The retreat of 14 other glaciers was observed less precisely, for example by comparing photos.
The biggest retreat was that of Austria’s biggest glacier — the Pasterze, in the Glockner mountain group in the southern province of Carinthia.
It receded by 203.5 metres.
It was followed by the Rettenbachferner in the Ötztal with 127.0 metres and the Gepatschferner which lost 67m in length.

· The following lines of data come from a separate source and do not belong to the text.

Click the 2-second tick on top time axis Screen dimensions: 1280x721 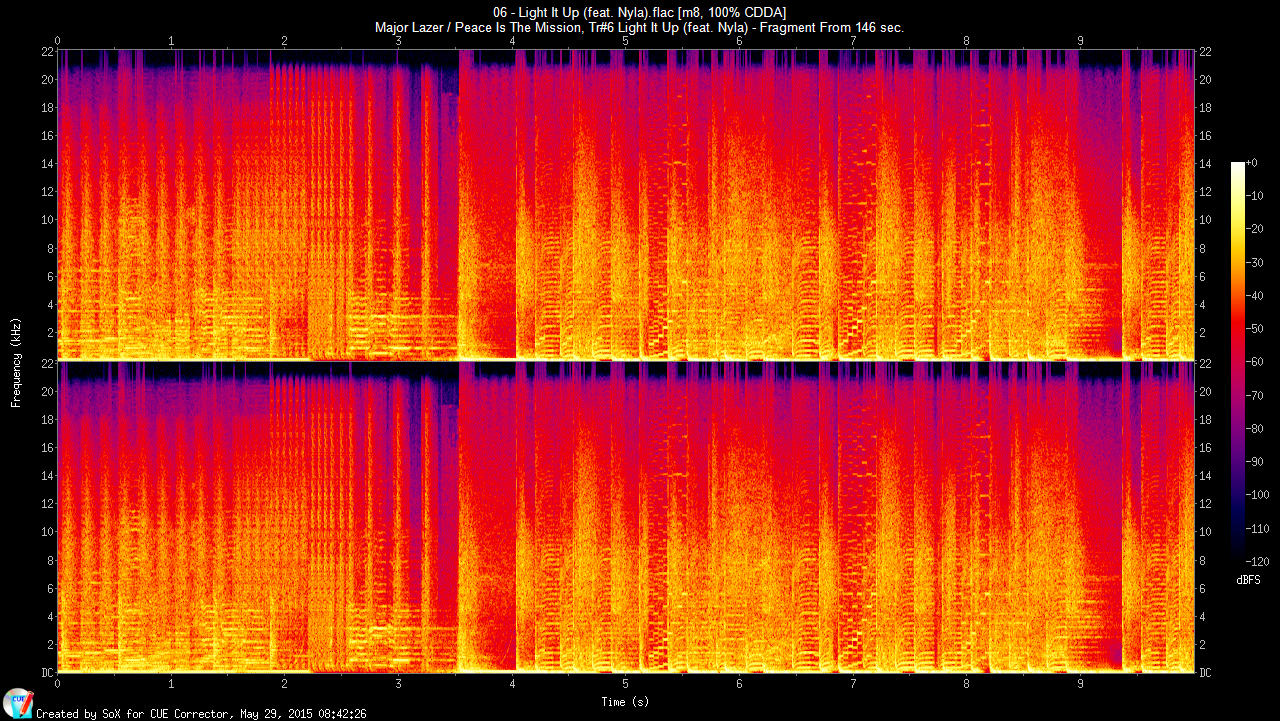[x=285, y=41]
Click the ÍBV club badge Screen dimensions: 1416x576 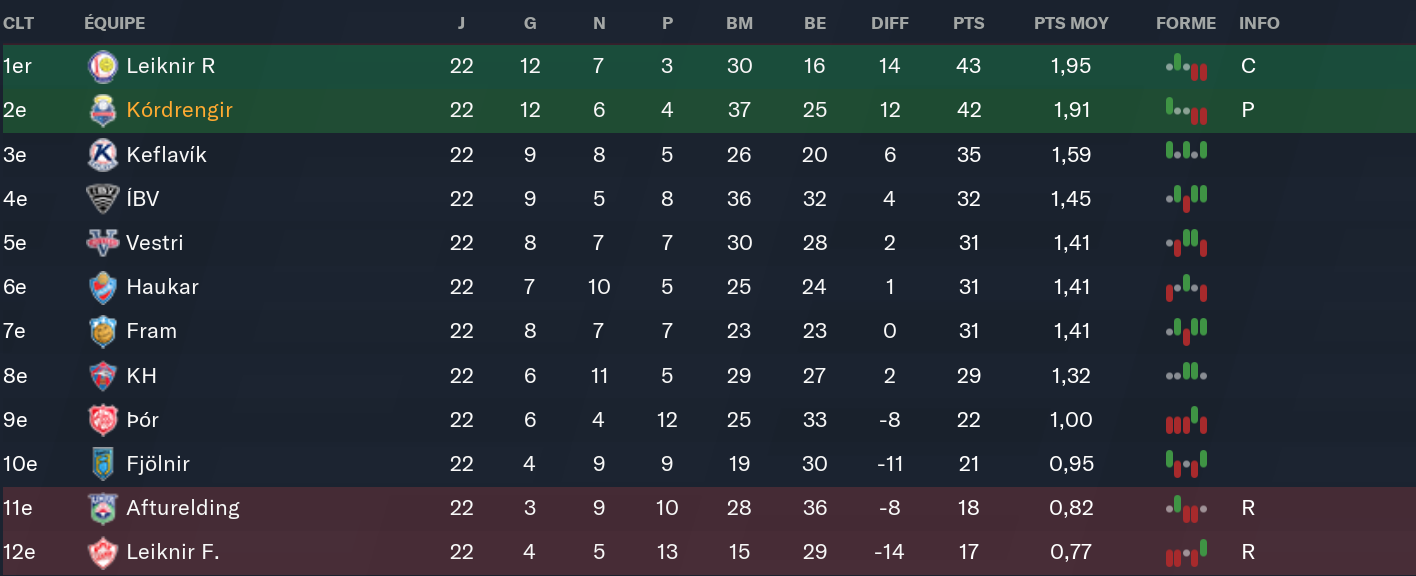(x=102, y=199)
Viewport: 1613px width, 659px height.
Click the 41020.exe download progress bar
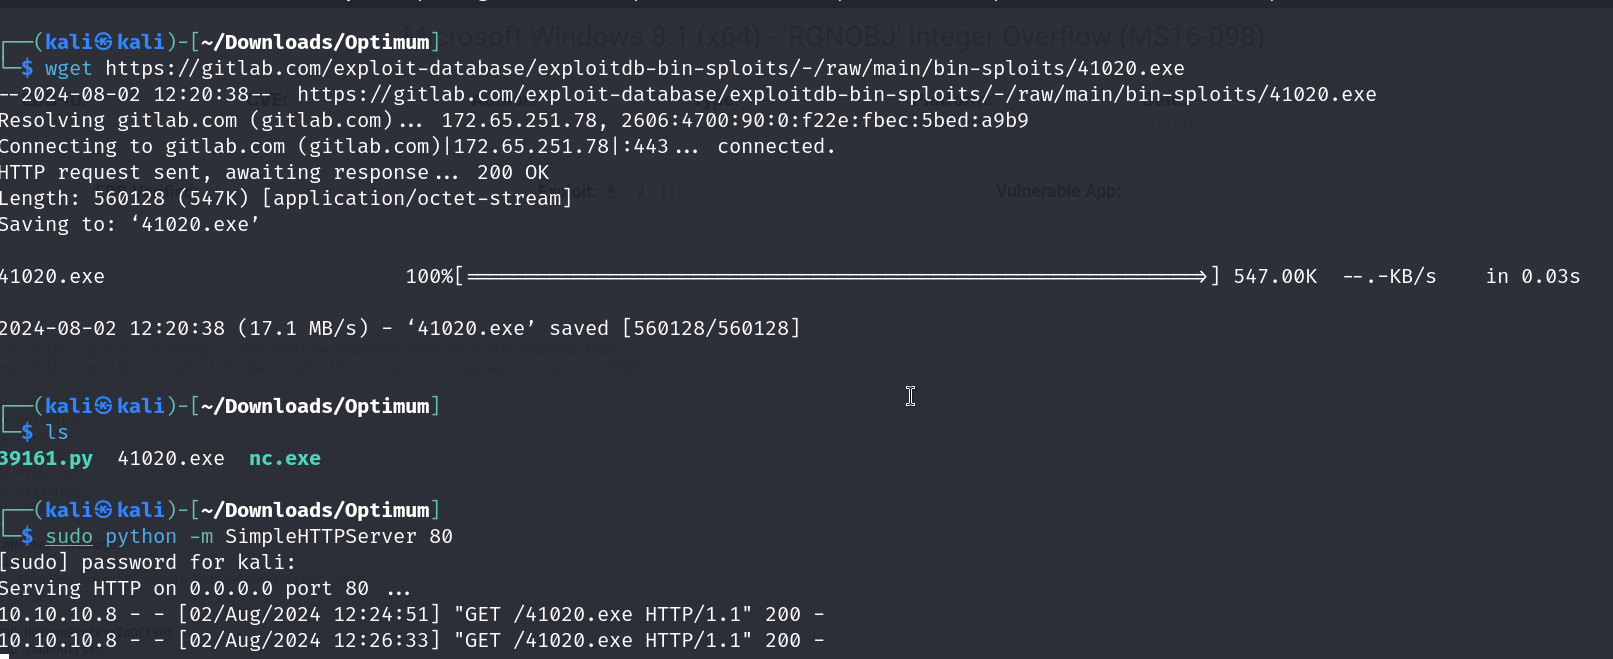click(x=836, y=276)
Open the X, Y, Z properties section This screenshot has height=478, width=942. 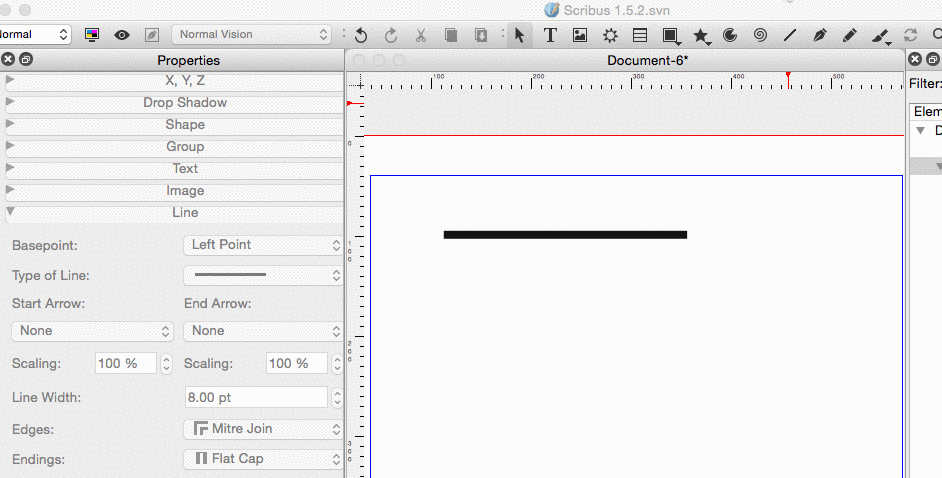tap(174, 81)
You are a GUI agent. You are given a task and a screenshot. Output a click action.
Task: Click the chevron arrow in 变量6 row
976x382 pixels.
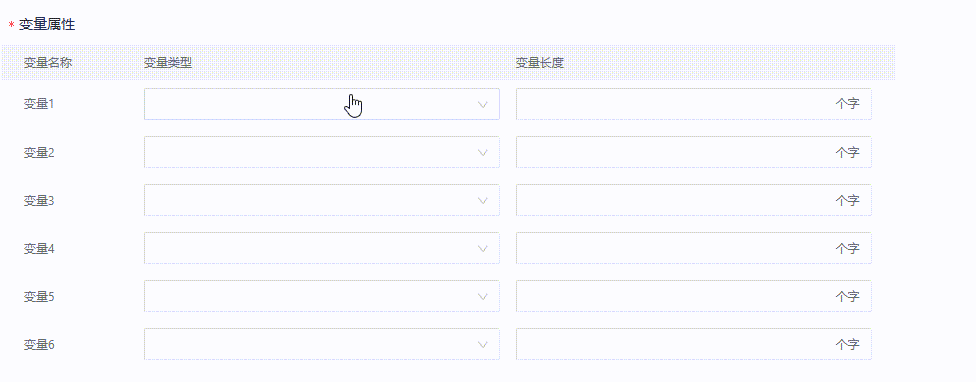tap(482, 344)
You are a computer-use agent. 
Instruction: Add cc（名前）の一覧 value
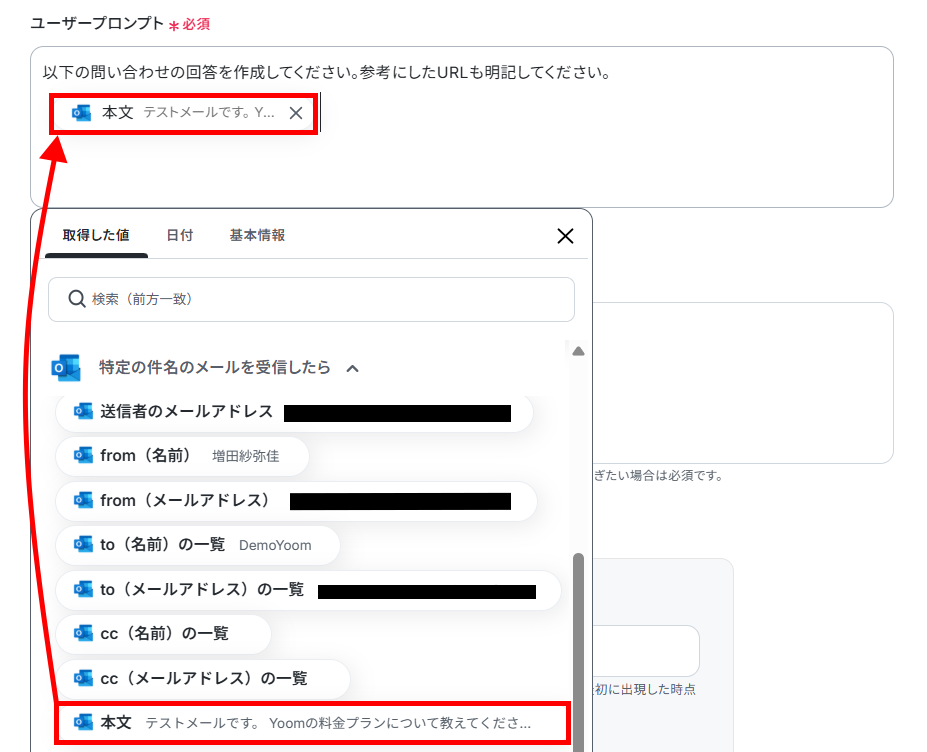pos(163,634)
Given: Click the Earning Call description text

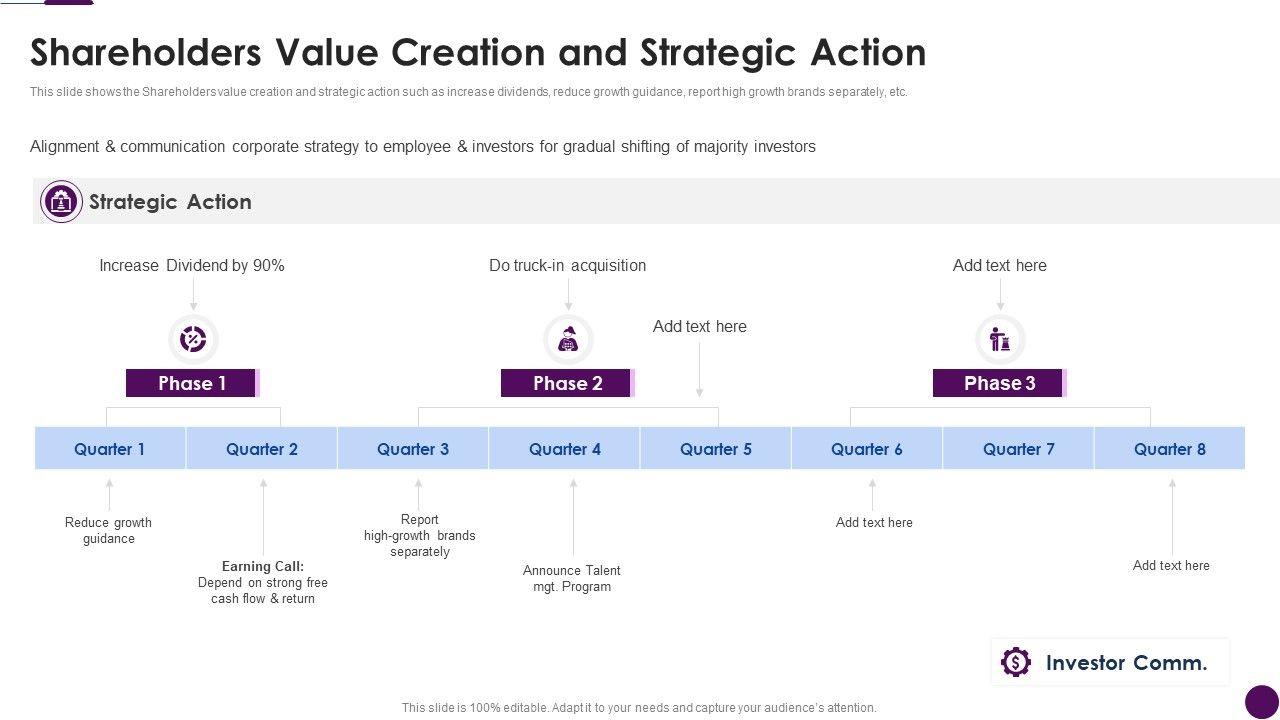Looking at the screenshot, I should tap(263, 582).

Top Ten Receding Glaciers in Austria
- 1 Pasterze (Carinthia, Glockner group) -203.5
- 2 Rettenbachferner (Tirol, Ötztal Alps) -127.0
- 3 Sexergertenferner (Tirol, Ötztal Alps) -93.7
- 4 Schlatenkees (Tirol, Venice Group) -92.8
- 5 Fernauferner (Tirol, Stubai Alps) -68.0
- 6 Gepatschferner (Tirol, Ötztal Alps) -67.0
- 7 Freiwandkees (Tirol, Glockner Group) -65.8
- 8 Marzellferner (Tirol, Ötztal Alps) -49.9
- 9 Frosnitzkees (Tirol, Venice group) -46.0
- 10 Alpeinerferner (Tirol, Stubai Alps) -43.4
Gerhard Lieb, the co-leader of the club’s glacier measurement service, said Austria’s glaciers can no longer be saved and their disappearance in the coming decades is “unstoppable.”
He works at the University of Graz’s geography institute.
Austria has the highest number of glacier ski resorts in the Alps and PlanetSKI often starts its season in them in October & November.
Then finishes the ski season in April or May.
The process of forming snow reserves at the upper ends of glaciers so that they can stabilise takes decades, “and the time is up,” added Gerhard Lieb.
“That means nothing can be done anymore.”
“There might be some remnants in shadowed locations — maybe at the Glockner glacier on the north-east side, some areas in the Oetztal valley,” said the service’s other co-leader, Andreas Kellerer-Pirklbauer.
“But de facto, in 40 to 45 years all of Austria will be pretty much ice-free.”
Last year’s average figure for glacier retreat fell short of the record set in 2021-2022 of 28.7 metres (94.2 feet).
But no glacier receded by more than 100 metres that year, and two did in the latest report.
The melting of the glaciers is one of the most notable indications of climate change, with glaciers around the world rapidly retreating.
Experts in neighboring Switzerland said in September that that country saw 4% of its total glacier volume disappear in 2023, the second-biggest decline in a single year on top of a 6% drop in 2022.